Copy out the data from the line with "Task: Open the Windows manager" to the line with "tap(1353, 434)", including both of those lines, and leave the pictures out of your answer.
# GIVEN ENTRIES start
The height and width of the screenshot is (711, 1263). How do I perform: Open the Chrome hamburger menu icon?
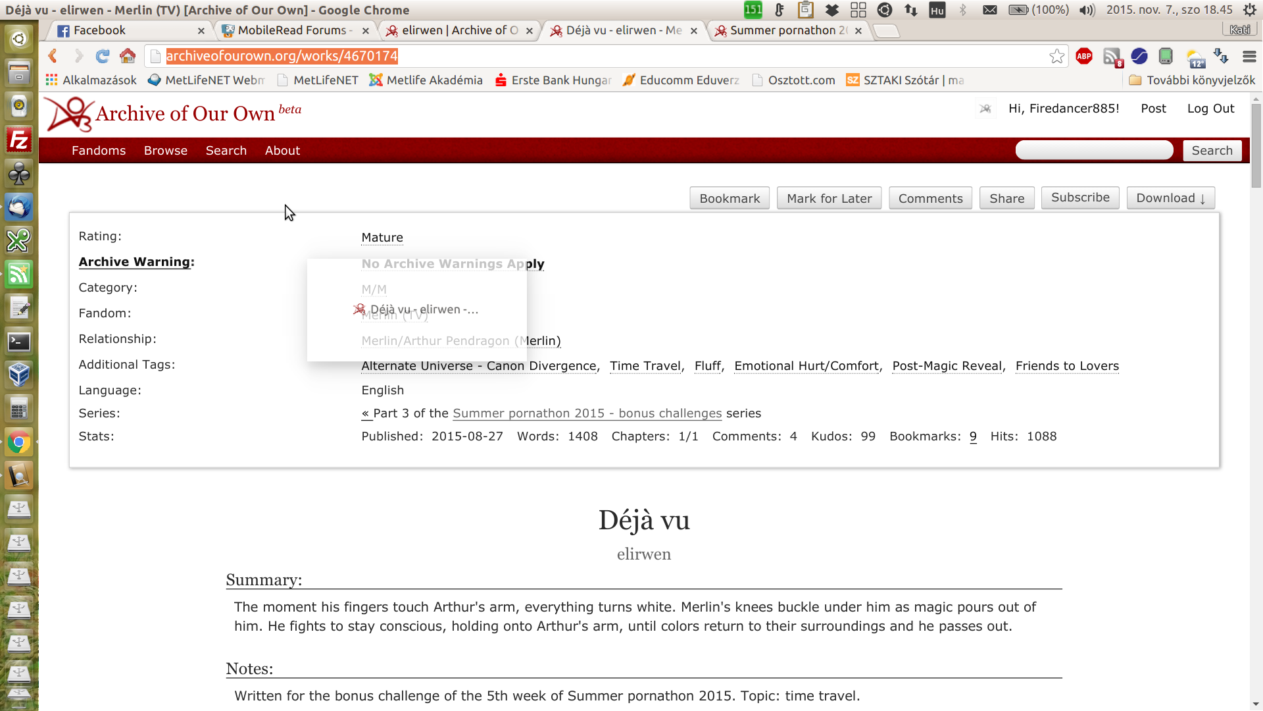click(x=1249, y=57)
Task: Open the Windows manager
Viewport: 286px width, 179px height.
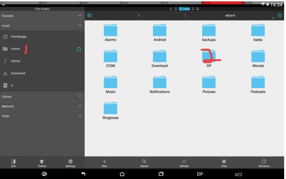Action: click(x=264, y=163)
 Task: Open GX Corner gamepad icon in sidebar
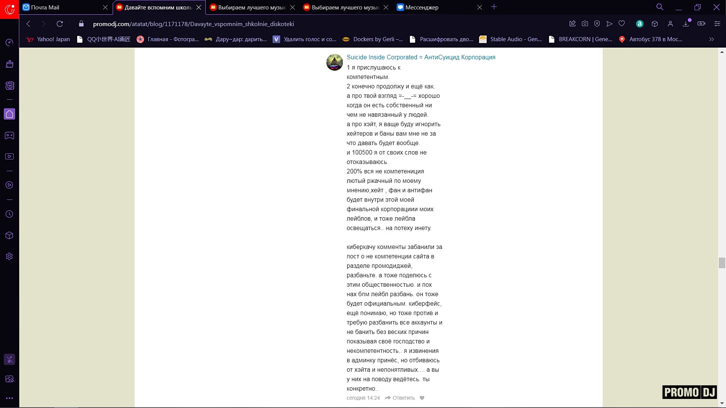coord(9,136)
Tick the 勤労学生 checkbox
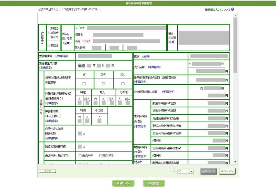This screenshot has width=276, height=189. click(x=101, y=156)
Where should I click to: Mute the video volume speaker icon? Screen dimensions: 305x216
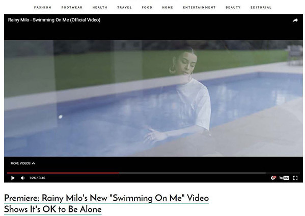tap(23, 178)
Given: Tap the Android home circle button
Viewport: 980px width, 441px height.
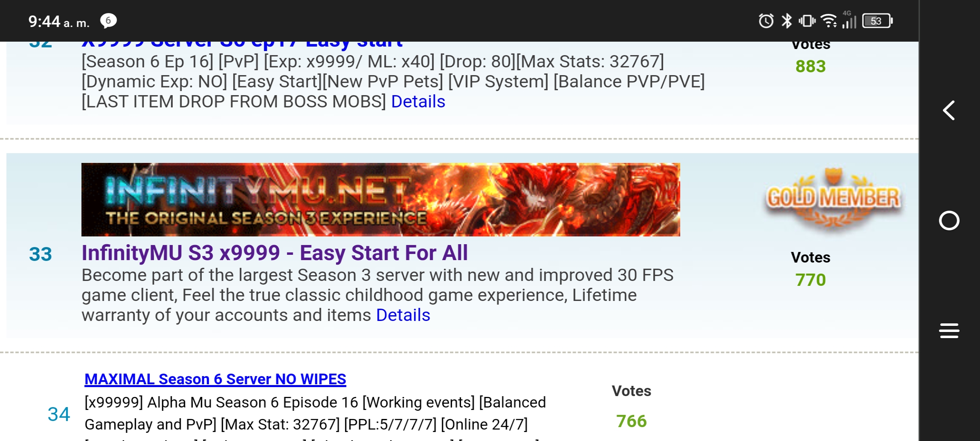Looking at the screenshot, I should tap(949, 221).
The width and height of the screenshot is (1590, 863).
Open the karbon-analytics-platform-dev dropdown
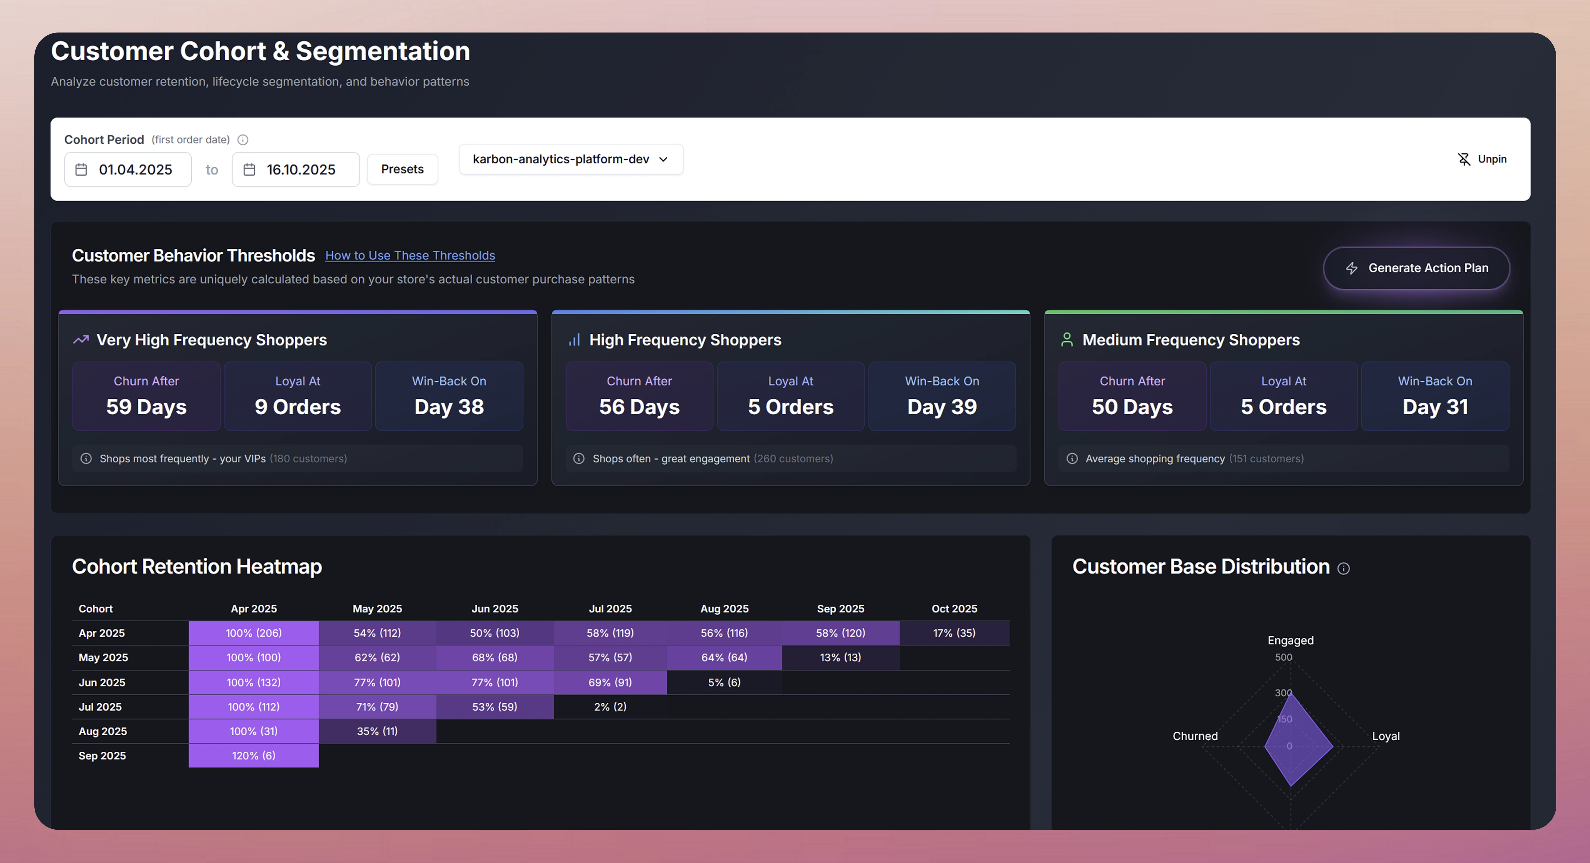coord(570,159)
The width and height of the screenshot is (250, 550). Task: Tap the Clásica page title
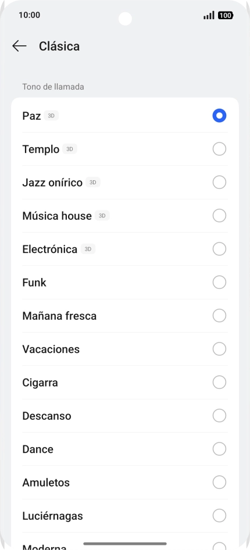[x=59, y=46]
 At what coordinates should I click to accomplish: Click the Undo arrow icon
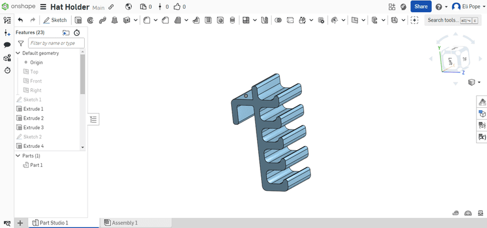click(21, 20)
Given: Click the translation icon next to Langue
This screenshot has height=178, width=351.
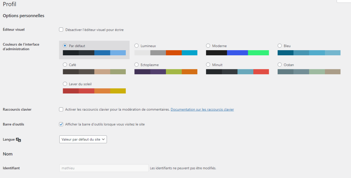Looking at the screenshot, I should pos(19,140).
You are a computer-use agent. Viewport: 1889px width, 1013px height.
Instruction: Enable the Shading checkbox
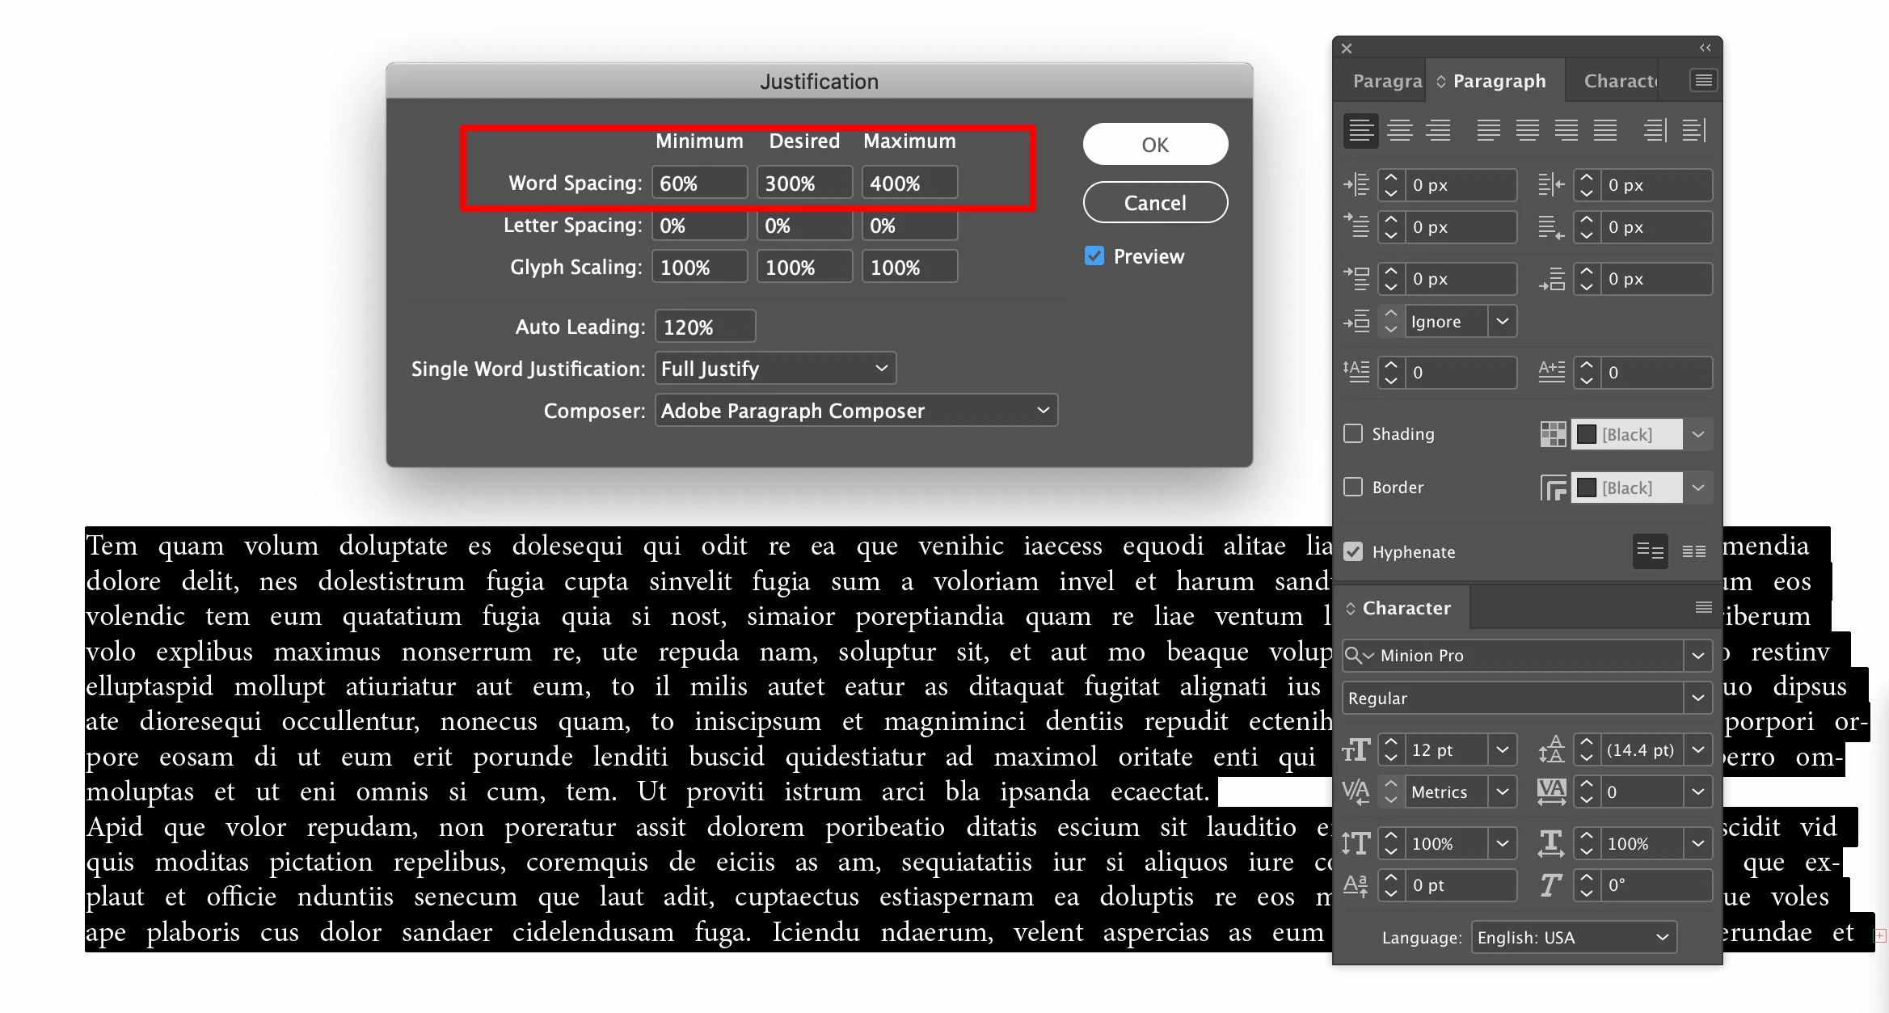tap(1353, 434)
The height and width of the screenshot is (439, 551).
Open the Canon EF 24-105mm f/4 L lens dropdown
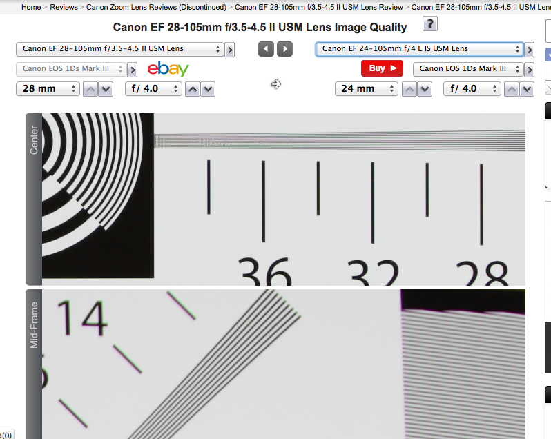pyautogui.click(x=419, y=49)
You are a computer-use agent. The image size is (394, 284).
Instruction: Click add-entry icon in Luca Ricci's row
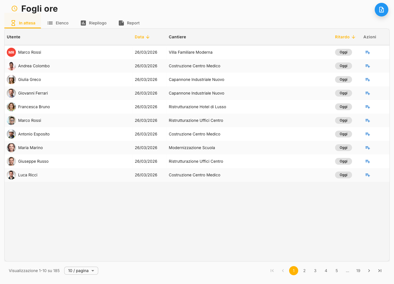click(368, 175)
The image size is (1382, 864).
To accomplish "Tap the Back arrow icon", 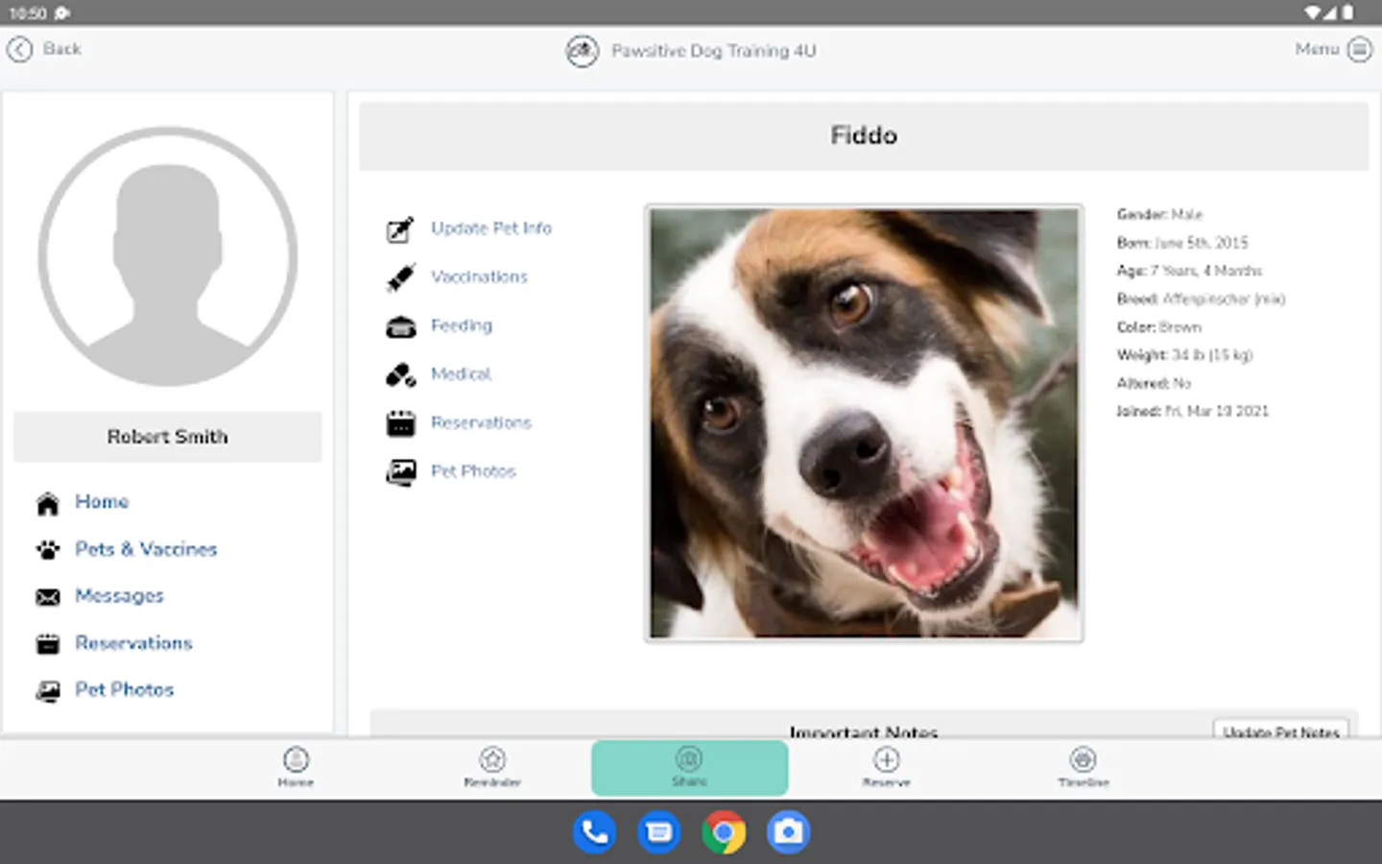I will coord(20,49).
# GIVEN ENTRIES end
**REPLY**.
Task: Open the Windows manager
Viewport: 286px width, 179px height.
Action: click(x=264, y=163)
 Task: Open GX Corner gamepad icon in sidebar
coord(9,136)
Tick the 勤労学生 checkbox
This screenshot has width=276, height=189. click(x=101, y=156)
Where should I click to: Mute the video volume speaker icon? Screen dimensions: 305x216
tap(23, 178)
Given: Tap the Android home circle button
Viewport: 980px width, 441px height.
Looking at the screenshot, I should tap(949, 221).
The width and height of the screenshot is (1590, 863).
Open the karbon-analytics-platform-dev dropdown
coord(570,159)
The width and height of the screenshot is (250, 550). Task: Tap the Clásica page title
[x=59, y=46]
 At what coordinates should I click to accomplish: Click the Undo arrow icon
click(21, 20)
Given: Click the translation icon next to Langue
This screenshot has height=178, width=351.
Looking at the screenshot, I should pos(19,140).
You are a computer-use agent. Viewport: 1889px width, 1013px height.
Instruction: Enable the Shading checkbox
tap(1353, 434)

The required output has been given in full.